**STATED EXERCISE A**
In the article on LSU-Alabama upsets, who scored LSU's game-winning touchdown in the 1951 game in Mobile?

**TEXT SHOWN**

=-=-=-=-=

It’s a rivalry, and a very heated one, so the team that’s supposed to win doesn’t always win, and that’s the very beauty of really everything when Alabama faces LSU on the first Saturday in November.

Sometimes, it’s better to expect the unexpected than to hang your hat on what’s supposed to happen.

Because what you, Tommy from Tuscaloosa and Benson from Baton Rouge think about a topic or the very essence of the Crimson Tide and Tigers doesn’t always compute.

When it comes to LSU vs. Alabama — a Deep South grudge match that goes back to 1895, a deeply serious rivalry of respect and hatred and general college football excellence — really anything goes.

Anything can happen. You’re taught to expect the unexpected, to throw away the records and all those delicious old sayings that are only attached to something special like the Crimson Tide-Tigers annual tussle.

This Saturday night at venerable Tiger Stadium, the noise meter will make it sound like an earthquake (like the 1988 LSU-Auburn game), and it won’t much matter that Bama is a near-2-touchdown favorite over a resurgent LSU team.

The Tide’s No. 6 ranking in the AP poll won’t mean a hill of beans, nor will the Tigers’ No. 15 ranking, and 7-1 (Bama’s record) and 6-2 (LSU’s mark) will make for solid accessories to the scorebox on the TV but really won’t mean much at the end of the night.

It’ll be another all-out, all-time fight to the finish, for the 87th time ever, and you might just get another legendary upset victory by LSU to add to an already healthy list of shockers in this rivalry.

And with upsets on our brain, with that queasy feeling of the unexpected in our fragile hearts, we give you the top 10 upsets in the history of LSU-Alabama. These games involved a lower-ranked or unranked team upsetting the higher-ranked team. (Or, in one notable case, a barely higher-ranked team winning on the road as an underdog in Vegas.)

And in the spirit of the totally unexpected, we’re going to put these 10 dates when the improbable happened, shake them up in our fictional little time capsule and present them in inverse order, with the top upset going last.

We figure it would come off more appropriately improbable and dramatic that way. So here it goes:

10. Sept. 29, 1951 — LSU 13, No. 9 Alabama 7

The Tide came in ranked 9th and the Tigers didn’t have a number next to their name, but that didn’t matter when LSU pranced into Ladd Stadium in Mobile and stung Bama with a defeat that sent the Tide spiraling to four straight losses.

Some 32,169 fans watched in horror (or the ones who hadn’t made the trip from Louisiana did) as an eventual 5-6 Crimson Tide team stumbled its way around offensively all day. Bama scored its 1 and only touchdown in the 3rd quarter on Bobby Marlow’s 1-yard touchdown run. But LSU had all the answers that day in Mobile as Leroy Labat scored the game-winning touchdown on an 18-yard run later in the 3rd.

=-=-=-=-=

**STATED EXERCISE B**
Output the entries from the line with "Click the TicketsSold header cell" through the end of the entries as a JSON list of strings, one string per line, with blank lines left out.

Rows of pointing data
=-=-=-=-=

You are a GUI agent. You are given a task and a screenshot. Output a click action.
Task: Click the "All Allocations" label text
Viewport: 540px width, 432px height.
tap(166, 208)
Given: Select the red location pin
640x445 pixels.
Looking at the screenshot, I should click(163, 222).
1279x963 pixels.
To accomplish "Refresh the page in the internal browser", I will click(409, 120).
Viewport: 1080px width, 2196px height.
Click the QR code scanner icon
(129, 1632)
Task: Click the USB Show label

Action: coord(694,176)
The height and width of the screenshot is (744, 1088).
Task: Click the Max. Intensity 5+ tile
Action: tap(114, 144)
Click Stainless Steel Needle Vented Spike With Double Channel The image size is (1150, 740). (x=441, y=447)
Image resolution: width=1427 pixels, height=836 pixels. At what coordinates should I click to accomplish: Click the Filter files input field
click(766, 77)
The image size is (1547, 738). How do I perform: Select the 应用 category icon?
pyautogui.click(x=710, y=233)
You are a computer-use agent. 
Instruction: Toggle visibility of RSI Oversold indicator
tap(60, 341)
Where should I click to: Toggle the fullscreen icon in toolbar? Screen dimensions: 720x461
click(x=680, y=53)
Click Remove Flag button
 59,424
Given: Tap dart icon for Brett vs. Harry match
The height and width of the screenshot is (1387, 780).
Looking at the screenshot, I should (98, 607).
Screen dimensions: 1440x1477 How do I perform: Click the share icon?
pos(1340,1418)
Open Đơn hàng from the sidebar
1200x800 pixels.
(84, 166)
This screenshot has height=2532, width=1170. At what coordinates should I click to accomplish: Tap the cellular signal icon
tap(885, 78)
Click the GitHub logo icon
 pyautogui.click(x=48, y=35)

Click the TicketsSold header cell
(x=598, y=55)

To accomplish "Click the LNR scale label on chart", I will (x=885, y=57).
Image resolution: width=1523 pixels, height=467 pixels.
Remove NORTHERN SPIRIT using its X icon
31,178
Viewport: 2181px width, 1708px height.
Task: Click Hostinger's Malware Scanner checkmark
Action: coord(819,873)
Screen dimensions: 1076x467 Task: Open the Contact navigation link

=-=-=-=-=

**WRITTEN SOLUTION A**
Leroy Labat, on an 18-yard run in the 3rd quarter.

**WRITTEN SOLUTION B**
[
  "Click the TicketsSold header cell",
  "(x=598, y=55)",
  "To accomplish \"Click the LNR scale label on chart\", I will (x=885, y=57).",
  "Image resolution: width=1523 pixels, height=467 pixels.",
  "Remove NORTHERN SPIRIT using its X icon",
  "31,178",
  "Viewport: 2181px width, 1708px height.",
  "Task: Click Hostinger's Malware Scanner checkmark",
  "Action: coord(819,873)",
  "Screen dimensions: 1076x467 Task: Open the Contact navigation link"
]